Lendas escoteiras.
Rosas brancas e perfumadas para Dona Noêmia.
Ela morava bem no final
da minha rua. Sua casa tinha fundos para o Rio Mimoso. Lembro que no final da
cerca havia um belo pesqueiro. Mas ninguém tinha coragem para pescar ali. No
quintal havia pés de manga, goiaba e cheio de cana Caiana. Na frente de sua
casa centenas de rosas brancas. Só rosas brancas. Porque não outras cores
ninguém sabia. Enfrentar o olhar de Dona Noêmia? Nunca. Um medo danado. Não era
só eu e sim a cidade inteira. Morava sozinha, acho que tinha uns cinquenta ou
sessenta anos, não sei. Diziam que era viúva, mas ninguém conheceu seu marido.
No Grupo Escolar Mascarenhas de Moraes ela era a diretora. Alí ninguém dava um
pio. Respeito é bom e eu gosto ela dizia. Todos entravam em silêncio e saiam
calados. Onde ela passava se fazia silencio. Alguns adultos diziam – Boa tarde
Dona Noêmia. Ela olhava e seus olhos pareciam sair chamas de fogo.
A escoteirada passava
longe. Os lobos endiabrados ouviam sempre da Akelá Maísa – Querem que chame
Dona Noêmia? Quem fala muito paga pecado, assim dizia minha mãe. Chefe Onofre
naquele sábado disse que infelizmente ia mudar de cidade. Estava tentando achar
alguém para ficar no seu lugar. A tropa ficou chorosa. Todos gostavam dele. A
semana inteira o comentário correu em todas as patrulhas. Fazia-se reunião na
Touro, nos Morcegos, na Águia e durante o dia na loja do Martinho. Seu filho da
Raposa trabalhava com ele. – Quem seria o novo Chefe? Será o Nonato pipoqueiro?
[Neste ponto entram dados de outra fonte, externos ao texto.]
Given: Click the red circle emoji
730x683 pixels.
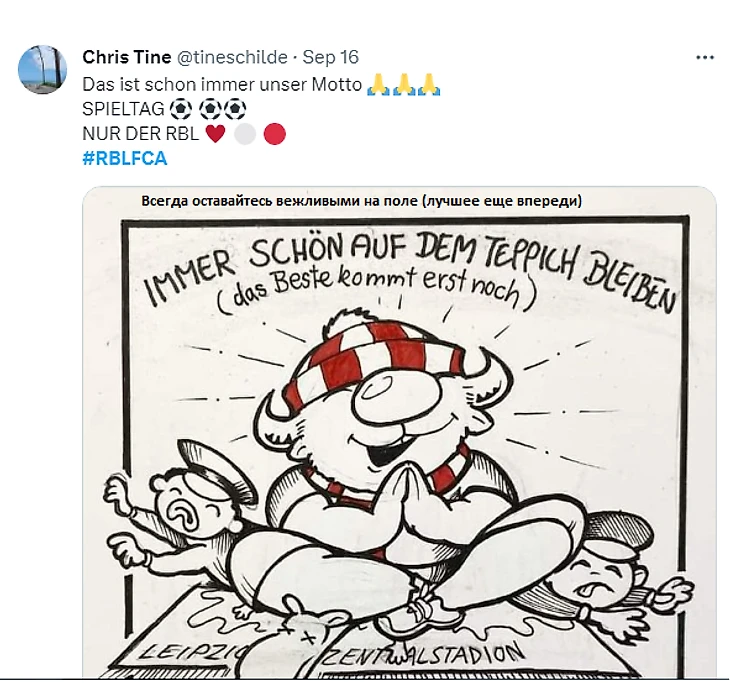Looking at the screenshot, I should click(x=275, y=134).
O Sacristão Isaias? Ou o Professor Clementino? Ninguém sequer imaginava. O
jeito era esperar o sábado.
Interessante, uma hora antes
todos estavam na sede. Nem nos cantos de Patrulha foram. Estavam a espreita na
porta da sede, no portão e vi dois apinhados em um abacateiro enorme olhando a
rua da sede. Chefe Onofre chegou sozinho dez minutos antes do horário. Chamou
para a bandeira. Ninguém com ele. Um
frenesi corria de um para o outro. Depois do cerimonial fizemos um jogo estupendo.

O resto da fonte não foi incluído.